Assim, afigura-se que a relação material controvertida, tal como configurada pela autora, corresponde à vigência entre as partes de um contrato de trabalho em funções públicas, nos termos e para os efeitos da alínea d) do n.º 3 do artigo 4.º do Estatuto dos Tribunais Administrativos e Fiscais, na redacção vigente à data da propositura da acção
Como se escreveu no já citado acórdão do Tribunal dos Conflitos, de 24 de Fevereiro de 2021, “(…) a autora configura o vínculo estabelecido com a ré como uma relação laboral de direito público, alicerçando os seus pedidos nessa alegação; pede, desde logo, que se reconheça que esse vínculo é de emprego público.
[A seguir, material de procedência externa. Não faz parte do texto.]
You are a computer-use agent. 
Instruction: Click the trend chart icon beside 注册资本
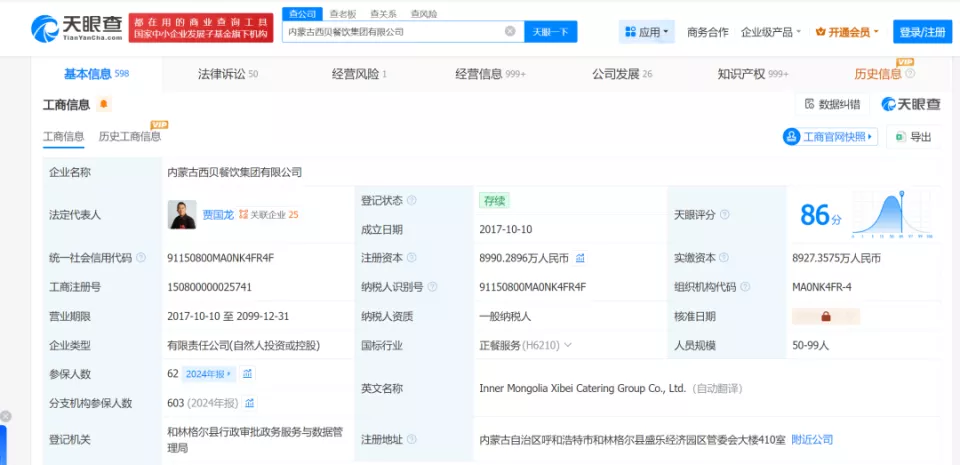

Tanto basta para que a apreciação desta acção caiba no âmbito da jurisdição administrativa (…)”.
Poderiam invocar-se outros acórdãos do Tribunal dos Conflitos que, pronunciando-se sobre o tema dos contratos de trabalho celebrados com entidades públicas, conferiram aos tribunais do trabalho da jurisdição comum a competência para dirimir os conflitos deles emergentes. Vejam-se, a título exemplificativo, o Acórdão do Tribunal dos Conflitos, de 11/04/2019, processo n.º 045/18 e o Ac. Tribunal dos Conflitos, de 04/02/2016, processo n.º 041/15, ambos disponíveis em www.dgsi.pt. A verdade, todavia, é que, ainda que aparentemente similares, as relações contratuais ali invocadas não foram caracterizadas pelas partes como sendo de emprego público, mas, antes, qualificadas como sendo contratos individuais de trabalho.


4. Nestes termos, julga-se competente para a presente acção a Jurisdição Administrativa e, em particular, o Juízo Administrativo Social de Lisboa (artigos 44º-A, n.º 1, b) do Estatuto dos Tribunais Administrativos e Fiscais, 2.º, n.º 1, b) do Decreto-Lei n.º 174/2019, de 13 de Dezembro, 1.º, a) da Portaria n.º 121/2020, de 22 de Maio, e 19.º, n.º 3, do Código de Processo nos Tribunais Administrativos).
Sem custas (art. 5.º nº 2, da Lei n.º 91/2019, de 4 de Setembro).

Lisboa, 13 de Outubro de 2021. - Maria dos Prazeres Pizarro Beleza (relatora) – Teresa de Sousa - Henrique Araújo.